Trying a personalized vaccine
Russell received chemotherapy and radiation, the standard of care. He continues to receive Avastin treatments, described by the drug maker as a "tumor-starving" therapy, every other week.
Russell is also getting a personalized vaccine, for which he travels to Europe and pays out of pocket. That regimen began in December 2022 and will extend for at least a year.
When TODAY.com caught up with Russell in March 2023, he'd had three treatments, and planned to travel to Germany every five weeks for the therapy. Each treatment involves four shots into his abdomen.
He's had some side effects, most noticeably aphasia, which affects his short-term memory. "This is not major and doesn’t have any ill effects on my daily activity," Russell says. "I’m feeling very well."
The vaccine, made by a company in Germany, is not available in the U.S. because there haven’t been formal clinical trials in America for this particular shot, said Dr. Douglas Colkitt, a retired radiation oncologist in Sarasota, Florida, who has been consulting in Russell’s case.
It’s a form of immunotherapy: Tumors create what Colkitt called a “force field” that protects them from being destroyed by the body’s immune system, and glioblastomas have one of the fiercest “force fields.” That makes it very difficult for conventional chemotherapies to have anything but minimal benefits, he said.

#### [Data under study]
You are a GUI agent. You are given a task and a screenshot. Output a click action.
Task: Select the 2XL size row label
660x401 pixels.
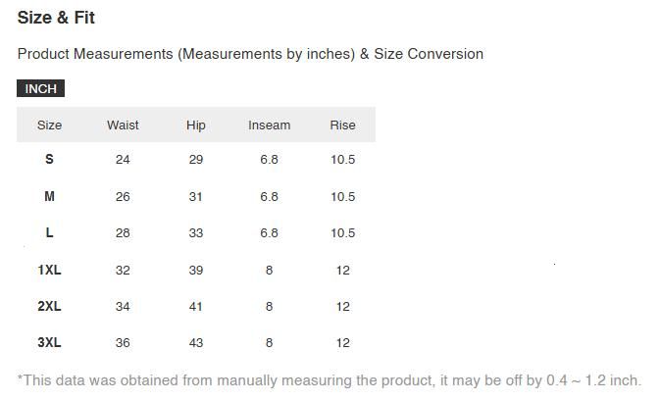point(49,307)
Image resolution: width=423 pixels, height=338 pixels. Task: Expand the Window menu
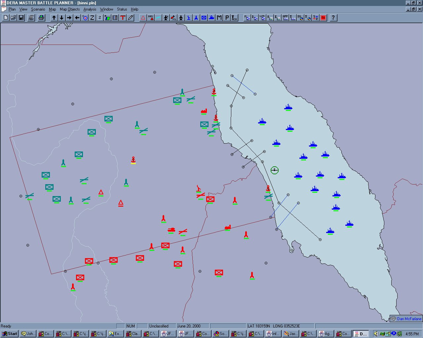(x=106, y=9)
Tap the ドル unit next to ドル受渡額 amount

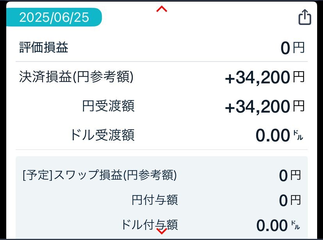298,136
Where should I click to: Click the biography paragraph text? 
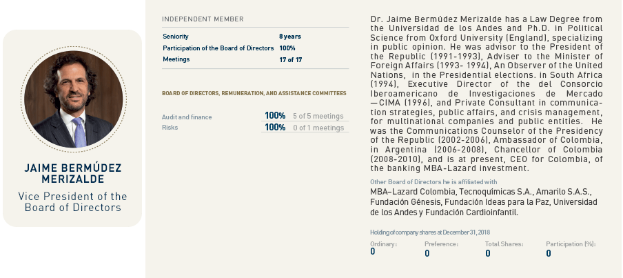point(487,93)
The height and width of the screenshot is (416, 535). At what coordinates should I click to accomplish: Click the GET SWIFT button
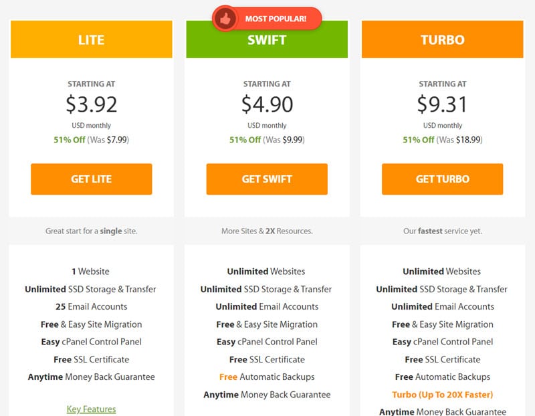pyautogui.click(x=267, y=179)
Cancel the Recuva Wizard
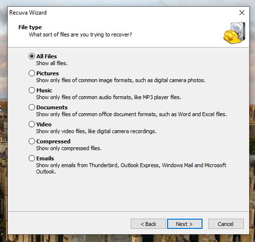The height and width of the screenshot is (242, 255). 226,224
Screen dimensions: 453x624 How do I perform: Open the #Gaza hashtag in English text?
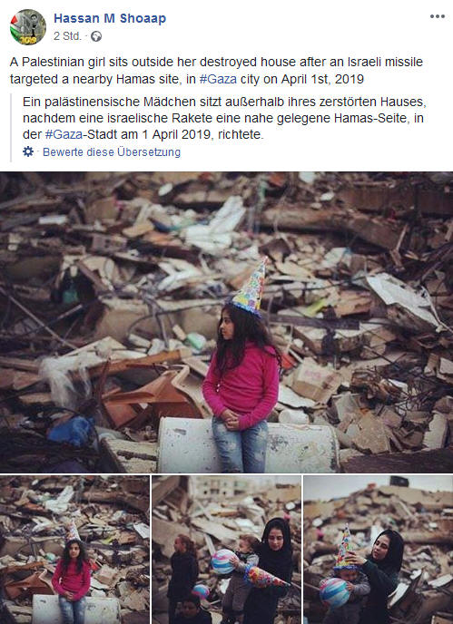[218, 79]
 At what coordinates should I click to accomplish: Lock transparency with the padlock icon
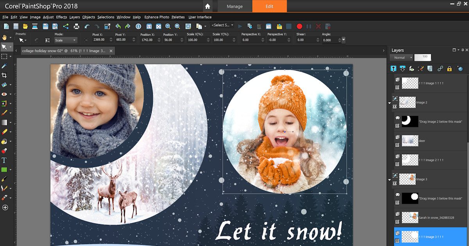(x=449, y=68)
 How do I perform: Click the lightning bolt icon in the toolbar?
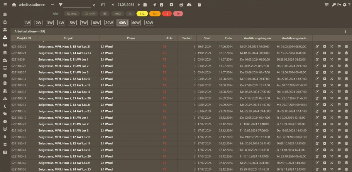click(x=155, y=5)
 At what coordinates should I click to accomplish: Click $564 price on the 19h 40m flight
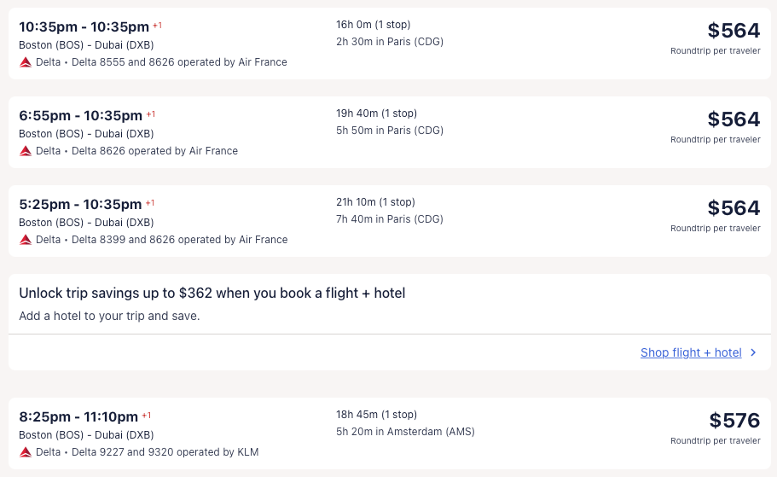click(734, 119)
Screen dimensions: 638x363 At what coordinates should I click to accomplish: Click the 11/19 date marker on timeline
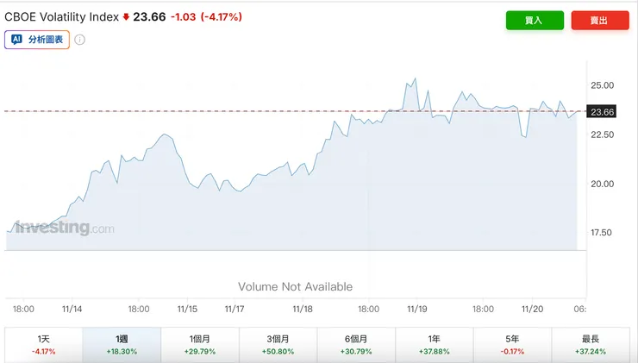click(417, 308)
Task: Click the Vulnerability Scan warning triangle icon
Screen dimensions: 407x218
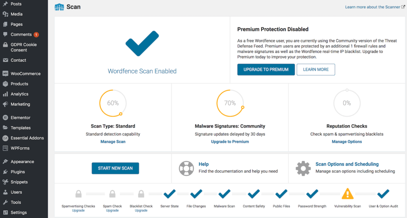Action: pos(347,194)
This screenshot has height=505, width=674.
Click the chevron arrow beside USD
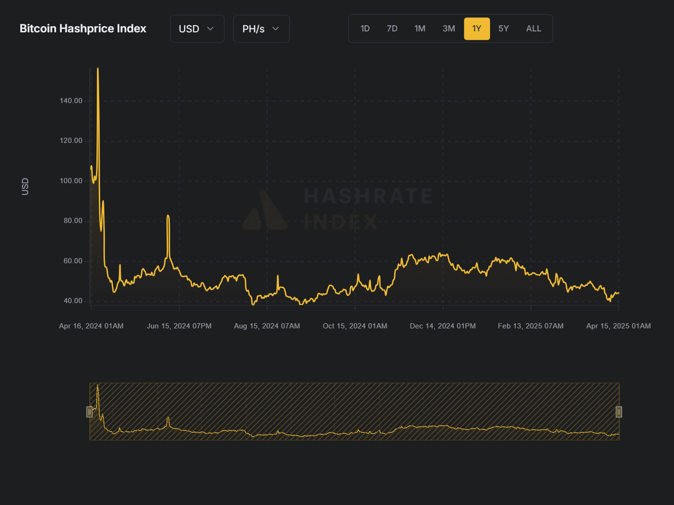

#### [Activities]
A. Reproduce the part of the personalized vaccine excerpt starting at "When TODAY.com caught" and ending at "into his abdomen.".
B. Write what comes next in the excerpt about Russell's personalized vaccine, picking up after its final sentence.

#### [Outputs for the tasks]
A.
When TODAY.com caught up with Russell in March 2023, he'd had three treatments, and planned to travel to Germany every five weeks for the therapy. Each treatment involves four shots into his abdomen.

B.
The vaccine approach takes cells from the tumor itself, plus certain cells in the blood stream, to create a personalized vaccine to help the immune system conquer the “force field” and destroy the tumor naturally, Colkitt noted.
Results from German trials have been “very encouraging,” he said, citing a small study that found more than 80% of patients who received the vaccine made it to three years after diagnosis.
“There is, in my opinion, after much research, real hope for what is perhaps now the most difficult cancer in the human body to survive past a very limited window,” Colkitt said.
But the study sample was small, just over 30 patients, and U.S. clinical trials of similar vaccines have been less encouraging, he noted.
Tumor vaccines for glioblastoma remain experimental, said Dr. Evanthia Galanis, an oncologist at the Mayo Clinic's Brain Tumor Program in Rochester, Minnesota. They're available in the U.S. as part of clinical trials, but haven't met the efficacy threshold necessary for wider availability, she added.
Progress in treating glioblastoma has been "very slow," with only one drug and one device approved in the U.S. in the last 15 years, Galanis said.
Re-prioritizing what's important in life
Still, Russell said he was excited and very hopeful about the treatment. Doctors think his tumors have been slow-growing so he’s been able to stay in relatively good health. The brain cancer is not affecting his speech or his ability to work as an associate professor of graphic design at Penn State University.
Russell undergoes a quarterly MRI and when TODAY.com caught up with him in March 2023, almost a year after his surgery, the latest MRI from two months prior showed no tumor growth since the original diagnosis, he says.
The dad is finishing designing a children's book, a project he began working on when he found out about his brain cancer.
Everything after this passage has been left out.